The present study has some limitations. Firstly, in this study, childhood traumas and symptoms of emotional eating behaviour were evaluated in a non-clinical sample; therefore, the findings were considered as level rather than diagnostic. Considering that there may be other psychological problems that may be caused by emotional eating behaviour and childhood traumas, it is thought that it may be important to include the psychiatric histories of the study sample in the study. In addition, in terms of the verifiability and generalisability of the findings, it is recommended that future studies should be conducted with a clinical sample when examining the relationship between traumas experienced in childhood and the level of emotional eating behaviour. Since emotional eating behaviour is a very complex structure, it is recommended to examine the relationship between not only childhood traumas but also negative life events experienced in adulthood and attachment styles of individuals. Another limitation of the current study is the research design. Since the study was a cross-sectional (relational) study, the measurements were taken in a single time period and were limited by this. Therefore, the findings obtained were interpreted relationally. It is thought that conducting longitudinal and qualitative studies will provide a deeper perspective in order to understand the nature of the relationships between variables, especially since childhood traumas are quite complex and individual, as well as the other variables considered are participant variables.

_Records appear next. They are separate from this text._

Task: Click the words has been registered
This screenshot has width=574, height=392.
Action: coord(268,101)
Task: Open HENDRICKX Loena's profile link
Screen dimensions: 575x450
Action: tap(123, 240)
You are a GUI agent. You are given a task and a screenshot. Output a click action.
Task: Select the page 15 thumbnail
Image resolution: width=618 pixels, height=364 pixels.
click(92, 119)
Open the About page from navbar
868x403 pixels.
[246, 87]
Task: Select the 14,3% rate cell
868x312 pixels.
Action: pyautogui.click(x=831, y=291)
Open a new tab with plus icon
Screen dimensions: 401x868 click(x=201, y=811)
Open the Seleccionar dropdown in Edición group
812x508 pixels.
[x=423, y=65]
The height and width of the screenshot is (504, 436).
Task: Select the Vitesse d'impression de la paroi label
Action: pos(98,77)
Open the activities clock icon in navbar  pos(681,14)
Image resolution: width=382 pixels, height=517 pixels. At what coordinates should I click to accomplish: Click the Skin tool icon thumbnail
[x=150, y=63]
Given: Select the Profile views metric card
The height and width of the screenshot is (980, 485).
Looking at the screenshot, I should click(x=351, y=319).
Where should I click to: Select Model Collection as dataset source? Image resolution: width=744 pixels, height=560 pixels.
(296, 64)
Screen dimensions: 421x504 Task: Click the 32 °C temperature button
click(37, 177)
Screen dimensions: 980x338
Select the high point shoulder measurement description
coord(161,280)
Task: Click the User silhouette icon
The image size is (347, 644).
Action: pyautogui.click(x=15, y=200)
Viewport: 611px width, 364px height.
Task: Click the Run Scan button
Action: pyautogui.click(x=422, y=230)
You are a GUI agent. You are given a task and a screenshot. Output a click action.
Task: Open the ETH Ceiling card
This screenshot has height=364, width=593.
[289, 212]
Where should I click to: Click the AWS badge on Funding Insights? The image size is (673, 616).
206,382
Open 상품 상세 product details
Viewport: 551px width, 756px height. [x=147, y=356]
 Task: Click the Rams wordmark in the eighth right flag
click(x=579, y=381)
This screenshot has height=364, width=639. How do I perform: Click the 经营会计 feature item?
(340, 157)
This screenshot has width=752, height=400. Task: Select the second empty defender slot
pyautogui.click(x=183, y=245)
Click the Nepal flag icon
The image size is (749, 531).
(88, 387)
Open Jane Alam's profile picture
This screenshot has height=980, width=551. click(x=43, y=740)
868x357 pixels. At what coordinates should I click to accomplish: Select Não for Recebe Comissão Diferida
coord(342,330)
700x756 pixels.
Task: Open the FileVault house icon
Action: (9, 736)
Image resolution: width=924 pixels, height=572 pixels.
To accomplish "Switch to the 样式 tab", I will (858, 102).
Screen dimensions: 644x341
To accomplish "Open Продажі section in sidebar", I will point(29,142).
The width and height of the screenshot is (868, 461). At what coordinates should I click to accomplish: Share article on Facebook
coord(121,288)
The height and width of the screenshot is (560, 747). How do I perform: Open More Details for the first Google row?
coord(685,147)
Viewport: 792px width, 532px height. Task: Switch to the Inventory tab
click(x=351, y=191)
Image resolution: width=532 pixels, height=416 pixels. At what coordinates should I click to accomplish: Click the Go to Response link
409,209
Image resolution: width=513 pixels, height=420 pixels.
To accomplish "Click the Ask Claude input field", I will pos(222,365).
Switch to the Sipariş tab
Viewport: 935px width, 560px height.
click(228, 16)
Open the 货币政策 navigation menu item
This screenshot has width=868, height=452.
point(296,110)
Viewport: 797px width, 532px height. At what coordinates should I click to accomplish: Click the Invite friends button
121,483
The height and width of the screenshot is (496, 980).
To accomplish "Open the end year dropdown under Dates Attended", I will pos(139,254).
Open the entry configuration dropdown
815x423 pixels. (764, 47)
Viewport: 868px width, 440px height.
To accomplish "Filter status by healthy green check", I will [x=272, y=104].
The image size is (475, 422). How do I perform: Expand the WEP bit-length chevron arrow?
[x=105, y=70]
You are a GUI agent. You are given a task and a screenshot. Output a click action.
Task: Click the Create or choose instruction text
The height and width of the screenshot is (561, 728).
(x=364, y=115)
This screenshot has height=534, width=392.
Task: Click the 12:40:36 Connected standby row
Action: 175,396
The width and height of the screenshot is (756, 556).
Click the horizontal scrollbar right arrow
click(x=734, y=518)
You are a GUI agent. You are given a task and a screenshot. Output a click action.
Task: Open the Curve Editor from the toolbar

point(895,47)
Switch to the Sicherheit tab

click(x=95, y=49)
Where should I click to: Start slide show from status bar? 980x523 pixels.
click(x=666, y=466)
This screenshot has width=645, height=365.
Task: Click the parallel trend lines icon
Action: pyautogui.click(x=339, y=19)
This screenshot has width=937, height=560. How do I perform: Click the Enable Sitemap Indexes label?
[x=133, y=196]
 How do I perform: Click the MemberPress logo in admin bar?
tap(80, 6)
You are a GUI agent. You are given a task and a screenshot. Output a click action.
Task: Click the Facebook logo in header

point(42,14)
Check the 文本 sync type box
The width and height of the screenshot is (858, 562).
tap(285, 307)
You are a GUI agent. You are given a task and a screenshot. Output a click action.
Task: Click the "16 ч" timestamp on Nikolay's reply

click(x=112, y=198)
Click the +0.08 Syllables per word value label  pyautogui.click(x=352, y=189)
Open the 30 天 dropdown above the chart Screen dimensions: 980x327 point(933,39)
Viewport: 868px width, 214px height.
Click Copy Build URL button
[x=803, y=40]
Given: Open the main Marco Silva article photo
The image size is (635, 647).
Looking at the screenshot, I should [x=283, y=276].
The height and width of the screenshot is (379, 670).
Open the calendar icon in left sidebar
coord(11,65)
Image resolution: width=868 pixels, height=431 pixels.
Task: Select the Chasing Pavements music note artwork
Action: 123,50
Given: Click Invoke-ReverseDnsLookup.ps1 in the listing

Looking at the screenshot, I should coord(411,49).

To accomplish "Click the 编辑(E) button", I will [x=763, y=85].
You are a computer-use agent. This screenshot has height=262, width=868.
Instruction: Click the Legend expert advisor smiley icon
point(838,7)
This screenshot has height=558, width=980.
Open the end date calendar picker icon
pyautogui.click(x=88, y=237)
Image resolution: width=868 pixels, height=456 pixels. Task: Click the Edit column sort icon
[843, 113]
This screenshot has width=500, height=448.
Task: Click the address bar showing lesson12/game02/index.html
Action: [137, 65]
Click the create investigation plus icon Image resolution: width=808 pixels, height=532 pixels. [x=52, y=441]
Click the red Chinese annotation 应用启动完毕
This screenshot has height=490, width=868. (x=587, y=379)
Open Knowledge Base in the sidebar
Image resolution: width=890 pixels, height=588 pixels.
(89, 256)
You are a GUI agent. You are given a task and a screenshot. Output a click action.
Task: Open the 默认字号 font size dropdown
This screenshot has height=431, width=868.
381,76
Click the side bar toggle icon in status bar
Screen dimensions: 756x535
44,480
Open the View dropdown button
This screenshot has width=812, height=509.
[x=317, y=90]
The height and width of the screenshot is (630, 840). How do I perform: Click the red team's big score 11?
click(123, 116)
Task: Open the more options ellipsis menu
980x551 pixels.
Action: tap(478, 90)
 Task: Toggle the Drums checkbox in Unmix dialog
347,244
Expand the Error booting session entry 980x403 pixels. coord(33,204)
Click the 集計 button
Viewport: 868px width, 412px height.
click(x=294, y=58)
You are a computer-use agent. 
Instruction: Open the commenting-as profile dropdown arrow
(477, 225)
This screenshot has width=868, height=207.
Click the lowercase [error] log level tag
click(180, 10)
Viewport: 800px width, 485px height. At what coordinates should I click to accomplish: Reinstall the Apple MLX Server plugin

According to the previous literature review, it was observed that there was no research examining the role of emotion dysregulation and self-esteem in the relationship between adverse life events experienced in childhood and emotional eating behaviour. The current study is unique in this respect. In addition, it is thought that the wide age range of the study sample, the large number of the sample and the gender distribution being as equal as possible increase the generalisability of the study.

Conclusion and suggestions

Apart from the constraints inherent in the present study, its distinctiveness lies in being the inaugural investigation delving into the impact of emotion dysregulation and self-esteem on the relation between emotional eating behavior and childhood traumas. Furthermore, given the contemporary rise in eating disorders and emotional eating behaviors, discerning the root causes of such behaviors holds significant importance. For this reason, it is thought that the present study contributes scientifically to the literature. The findings of the study suggest that emotional eating behaviour may develop in individuals who have experienced childhood traumas and emotional eating behaviours may increase due to their emotion dysregulation after trauma. In addition, it has been observed that negative events experienced in childhood damage self-esteem and therefore individuals may engage in emotional eating behaviour. Therefore, it is thought that it is important to examine childhood traumas, emotion regulation skills and self-esteem in individuals who apply to therapy with emotional eating behaviour and to evaluate their role in the individual's life in terms of cognitive and behavioural interventions.